Il timore che le persecuzioni perpetrate contro i musulmani nella Republika Srpska, comprendente la vicinissima Rudo, si diffondessero alla Serbia centrale era allora già alto tra la popolazione.

Alcune avvisaglie di pericolo si manifestarono in ottobre nelle dirette vicinanze di Sjeverin.

Dragan Savić, serbo-bosniaco accusato di aver ucciso un musulmano il 26 Agosto 1992 a Sjeverin, venne rilasciato l'11 Settembre 1992 per insufficienza di prove. Questo testimonia della facilità di circolazione e di azioni di paramilitari serbo-bosniaci in territorio serbo-iugoslavo e della acquiescenza delle autorità[5].

La statale bosniaca veniva allora percorsa quotidianamente dalla corriera degli operai attraverso la località di Mioče, che nel frattempo venne sottoposta a pesanti epurazioni (incendi, espropriazioni).

La sera prima del delitto, il musulmano serbo Sabahudin Ćatović scomparve da Sjeverin senza tracce, quasi certamente rapito [2].
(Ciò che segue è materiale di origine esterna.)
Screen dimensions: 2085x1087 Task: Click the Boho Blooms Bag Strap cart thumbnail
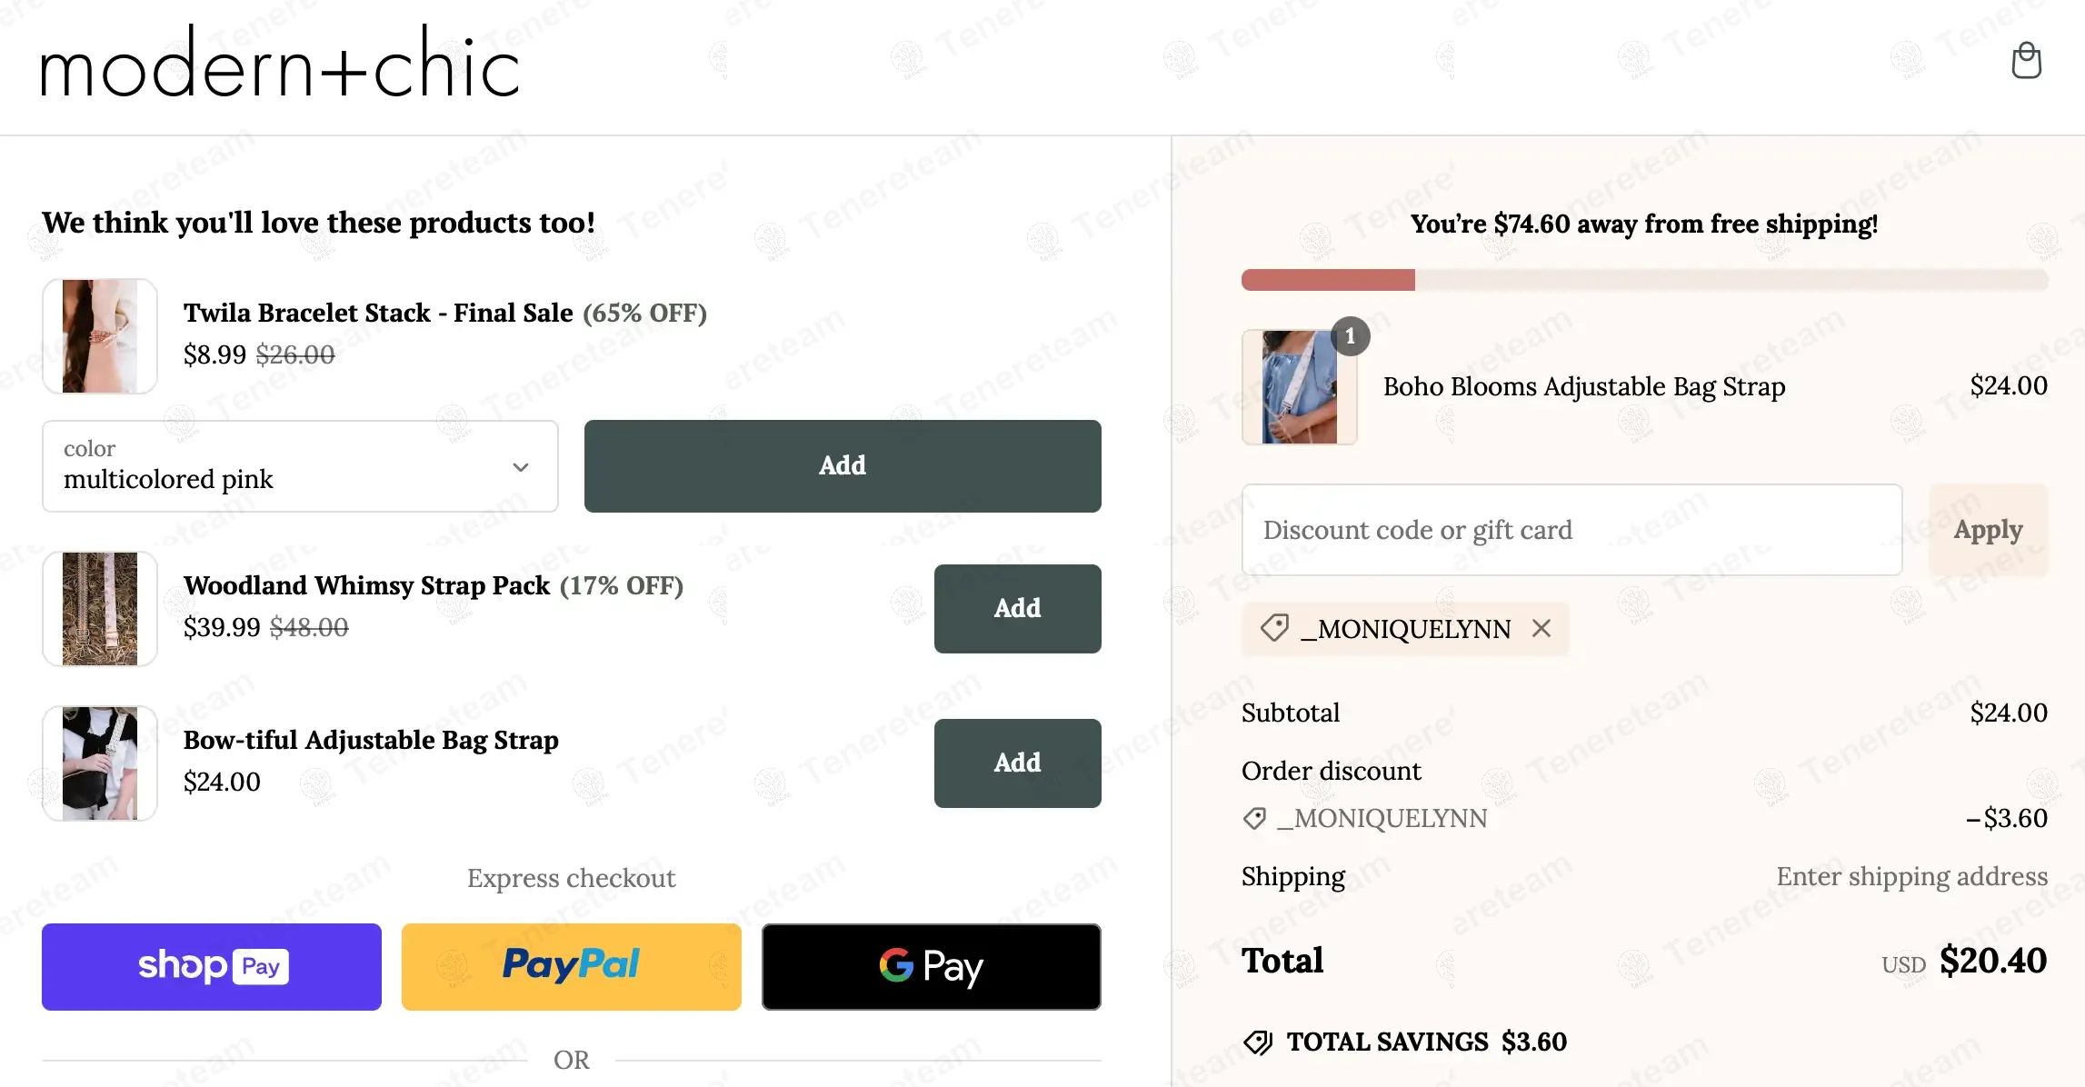click(1300, 387)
L'indomani, la corriera partì tuttavia regolarmente per Priboj, nel timore generale: era piena di scolari e operai che si recavano in città per ritirare i propri stipendi.

Una pattuglia armata serbo-bosniaca, identificata con l'unità paramilitare comandata da Milan Lukić e affiliata ai “Vendicatori” (Osvetnici), fermò il veicolo proprio presso Mioče e rastrellò tutti i 16 musulmani adulti, di cui una donna e 15 uomini, caricandoli in un furgone per trasportarli a Višegrad, città già vittima di pulizia etnica.
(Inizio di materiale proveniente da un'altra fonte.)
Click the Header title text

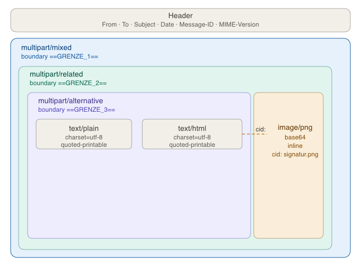tap(181, 16)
Lì i prigionieri vennero trasferiti all'Hotel Vilina Vlas presso Višegradska Banja, allora usato come campo di prigionia, e, dopo giorni di sevizie e brutalità documentate dalle fotografie dei carnefici stessi, fucilati.

Dopo l'arrivo della corriera semivuota a Priboj e lo spargimento della notizia del rapimento con conseguente terrore nella popolazione musulmana, non si registrò alcun provvedimento della polizia o dell'amministrazione locale.

Due giorni dopo si tenne una consultazione al comune di Priboj dove, in presenza del ministro serbo-iugoslavo per i diritti umani Momčilo Grubač, il generale serbo-bosniaco Ratko Mladić convocato di persona assicurò di non avere nulla a che fare con la sparizione, così che presto si diffuse l'opinione che i sequestrati fossero perduti senza speranza.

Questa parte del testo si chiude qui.